Apprenticeships aren't just for young people Thursday, February 4, 2010 - 15:05
During National Apprenticeship Week NIACE is pleased to have been invited to join an initial workshop at HM Treasury looking into expanding Level 3 Apprenticeships for 19-30 year olds.
This review, for the joint Prime Minister's Delivery Unit, the Department for Business, Innovation and Skills and the National Apprenticeship Service Priority Review, will examine the barriers to expanding Level 3 Apprenticeships for 19 to 30 year olds in line with the commitment set out last year in the Skills for Growth Strategy Paper.
The review will determine whether the most significant barriers to expansion are a result of employer-related, provider-related or learner-related factors, and will also examine how the delivery system is working to overcome these barriers.
Alastair Thomson, Principal Policy Officer at NIACE, said:
"Apprenticeships aren't simply for young people. More than 55,000 people over 25 were on programmes in 2008/09. Their training needs are not the same as those of first-time entrants to the labour market and NIACE believes that the system should reflect this and properly fund it."

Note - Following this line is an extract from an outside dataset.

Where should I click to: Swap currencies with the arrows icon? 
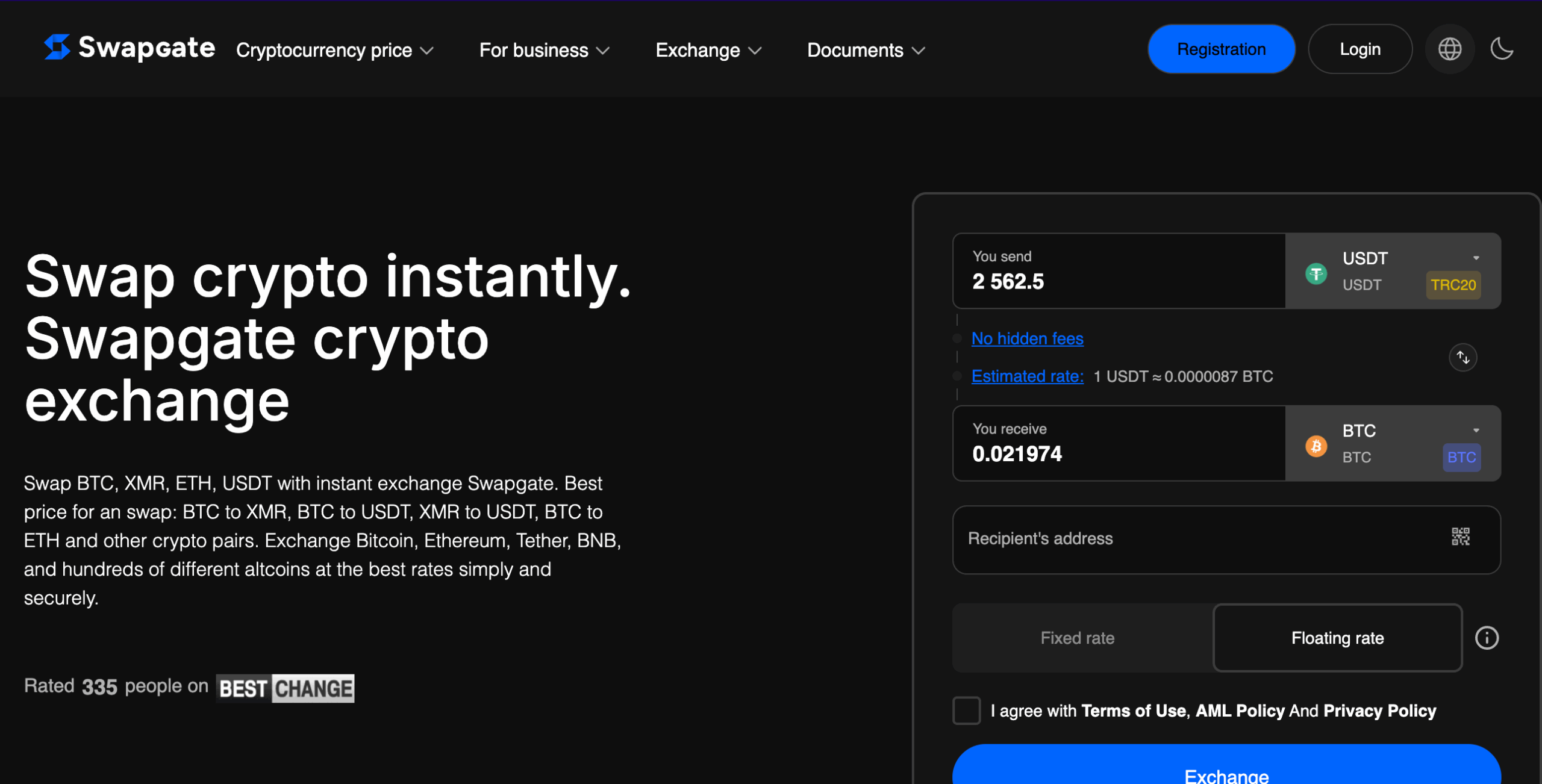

Giving people the opportunity to learn through apprenticeships can completely transform their lives, as these previous Adult Learners' Week award winners illustrate:
Charlene Smith had a tough start to life. As a child, her family lived in a refuge to escape her abusive father and her schooling was disrupted. By 16, she was in despair; pregnant, lacking any educational qualifications and certain that she had no future, she attempted suicide.

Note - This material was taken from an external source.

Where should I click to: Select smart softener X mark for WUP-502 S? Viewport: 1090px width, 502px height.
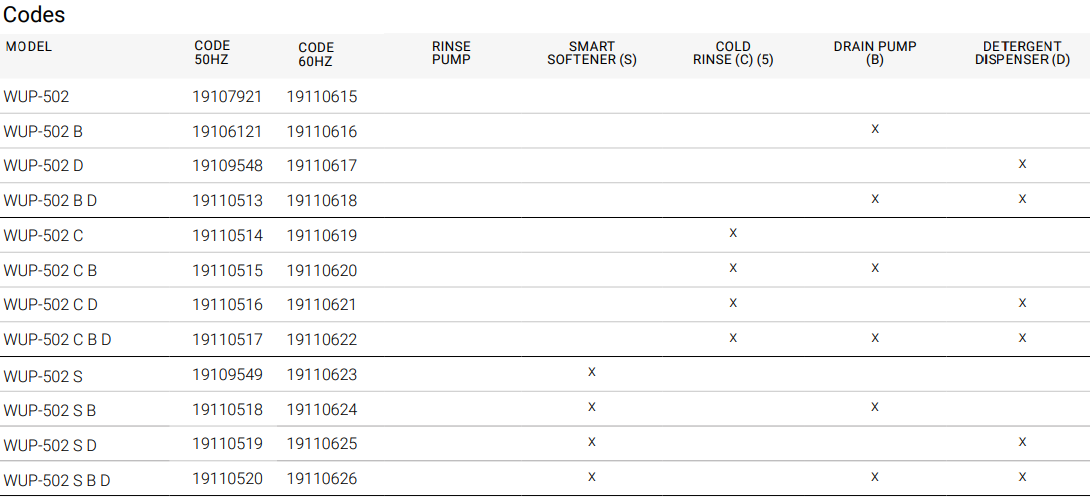(592, 372)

Now a decade later, thanks to her extraordinary strength of mind, a college course in vehicle repainting and an apprenticeship, Charlene, 29, is qualified, confident and able to support her two children. She said:
"Learning has changed me from being a single mum feeling as if I have no hope or future, to a confident woman working in a male-dominated industry, studying for a Level 3 qualification and loving every minute of it."
After leaving school Sarah Arden enrolled in an NVQ in business administration. She soon realised that office work was not for her and she enrolled in another programme that set her on track to join a profession that she loves.
"As my dad is a builder, I have been brought up on sites all my life and I wanted to learn a trade. I chose to train as an electrician as I knew it would be a challenge."
Sarah, 23, enrolled at a local college and completed her first year of study before applying for an advanced apprenticeship so that she could further her education and skills.
"Bloom and Wake Electrical Ltd accepted me and I have since learnt the fundamental essentials of the electrical profession."
Ermal Nasi, 27, came to the UK from Albania in 1999, he could not speak or write any English. But is now well on his way to achieving his goal of becoming a chartered surveyor.
Ermal's passed eight GCSEs within a year of arriving here as a teenager. His latest qualifications include a national certificate in construction, including three distinctions and three merits, and an NVQ. He has done all this while holding down a full-time surveying trainee job in London as part of a two-year apprenticeship.
"I wanted to do an apprenticeship route so that I wasn't just reading about buildings and their construction but actually getting involved," Ermal says. "I felt that by learning in a practical way I would have a deeper understanding and be better qualified as a result."